====== RECORDS FOR PROCESSING

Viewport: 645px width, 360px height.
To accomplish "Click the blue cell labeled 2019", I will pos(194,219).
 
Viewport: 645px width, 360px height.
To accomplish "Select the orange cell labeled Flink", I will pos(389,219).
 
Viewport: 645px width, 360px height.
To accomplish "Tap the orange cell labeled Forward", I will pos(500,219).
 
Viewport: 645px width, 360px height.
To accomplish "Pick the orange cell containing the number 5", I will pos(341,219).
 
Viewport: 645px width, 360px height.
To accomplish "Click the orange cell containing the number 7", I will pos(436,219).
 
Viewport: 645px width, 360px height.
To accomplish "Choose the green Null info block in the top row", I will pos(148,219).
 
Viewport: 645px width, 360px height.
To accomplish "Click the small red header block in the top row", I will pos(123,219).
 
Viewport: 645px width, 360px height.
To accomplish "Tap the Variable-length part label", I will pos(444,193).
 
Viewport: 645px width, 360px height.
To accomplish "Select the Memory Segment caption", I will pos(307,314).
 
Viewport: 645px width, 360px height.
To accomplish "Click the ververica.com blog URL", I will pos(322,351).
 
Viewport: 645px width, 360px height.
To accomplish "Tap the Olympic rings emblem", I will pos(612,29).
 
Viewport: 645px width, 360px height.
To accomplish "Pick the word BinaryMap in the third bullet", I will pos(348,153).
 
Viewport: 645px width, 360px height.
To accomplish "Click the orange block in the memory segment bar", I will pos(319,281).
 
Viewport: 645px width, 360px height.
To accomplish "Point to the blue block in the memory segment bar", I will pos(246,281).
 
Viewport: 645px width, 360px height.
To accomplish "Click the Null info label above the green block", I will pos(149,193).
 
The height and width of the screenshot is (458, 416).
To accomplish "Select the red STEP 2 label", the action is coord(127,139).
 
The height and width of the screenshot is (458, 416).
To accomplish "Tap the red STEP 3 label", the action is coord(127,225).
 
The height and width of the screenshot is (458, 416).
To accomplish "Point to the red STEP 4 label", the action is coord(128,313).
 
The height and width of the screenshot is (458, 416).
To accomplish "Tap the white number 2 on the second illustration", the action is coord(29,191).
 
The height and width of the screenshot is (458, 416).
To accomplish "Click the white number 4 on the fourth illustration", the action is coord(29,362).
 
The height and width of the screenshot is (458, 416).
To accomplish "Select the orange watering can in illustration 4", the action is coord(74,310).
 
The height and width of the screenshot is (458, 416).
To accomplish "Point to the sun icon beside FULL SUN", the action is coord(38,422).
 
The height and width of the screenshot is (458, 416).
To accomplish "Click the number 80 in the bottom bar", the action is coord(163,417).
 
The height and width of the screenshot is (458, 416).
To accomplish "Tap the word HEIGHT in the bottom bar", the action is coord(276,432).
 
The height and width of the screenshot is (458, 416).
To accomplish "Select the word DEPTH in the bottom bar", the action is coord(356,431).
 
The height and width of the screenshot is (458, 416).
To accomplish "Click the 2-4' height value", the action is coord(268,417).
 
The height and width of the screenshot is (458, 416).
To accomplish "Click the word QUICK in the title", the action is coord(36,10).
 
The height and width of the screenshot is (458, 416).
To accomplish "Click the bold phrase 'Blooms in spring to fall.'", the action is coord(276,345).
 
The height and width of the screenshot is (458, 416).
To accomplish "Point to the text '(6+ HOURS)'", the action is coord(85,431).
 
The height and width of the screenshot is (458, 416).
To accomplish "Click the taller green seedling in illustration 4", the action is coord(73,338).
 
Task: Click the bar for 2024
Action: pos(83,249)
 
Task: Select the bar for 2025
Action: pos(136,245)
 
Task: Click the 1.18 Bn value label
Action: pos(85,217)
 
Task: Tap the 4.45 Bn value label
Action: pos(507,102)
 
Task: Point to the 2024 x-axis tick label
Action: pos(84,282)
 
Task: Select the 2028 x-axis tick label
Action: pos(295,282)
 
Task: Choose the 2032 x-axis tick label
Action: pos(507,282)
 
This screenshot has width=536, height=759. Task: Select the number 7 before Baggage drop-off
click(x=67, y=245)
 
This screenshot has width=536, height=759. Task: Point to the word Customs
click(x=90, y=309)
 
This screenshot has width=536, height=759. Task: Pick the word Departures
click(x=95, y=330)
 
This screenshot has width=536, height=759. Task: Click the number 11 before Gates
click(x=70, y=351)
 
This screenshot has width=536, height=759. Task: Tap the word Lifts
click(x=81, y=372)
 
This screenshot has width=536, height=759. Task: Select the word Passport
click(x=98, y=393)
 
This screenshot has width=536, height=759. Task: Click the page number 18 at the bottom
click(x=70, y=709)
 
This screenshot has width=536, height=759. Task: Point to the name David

============

**GIVEN INSTRUCTION**
Return each line of the entries above that contains the word "info". Case counts.

**ANSWER BELOW**
To accomplish "Choose the green Null info block in the top row", I will pos(148,219).
To accomplish "Click the Null info label above the green block", I will pos(149,193).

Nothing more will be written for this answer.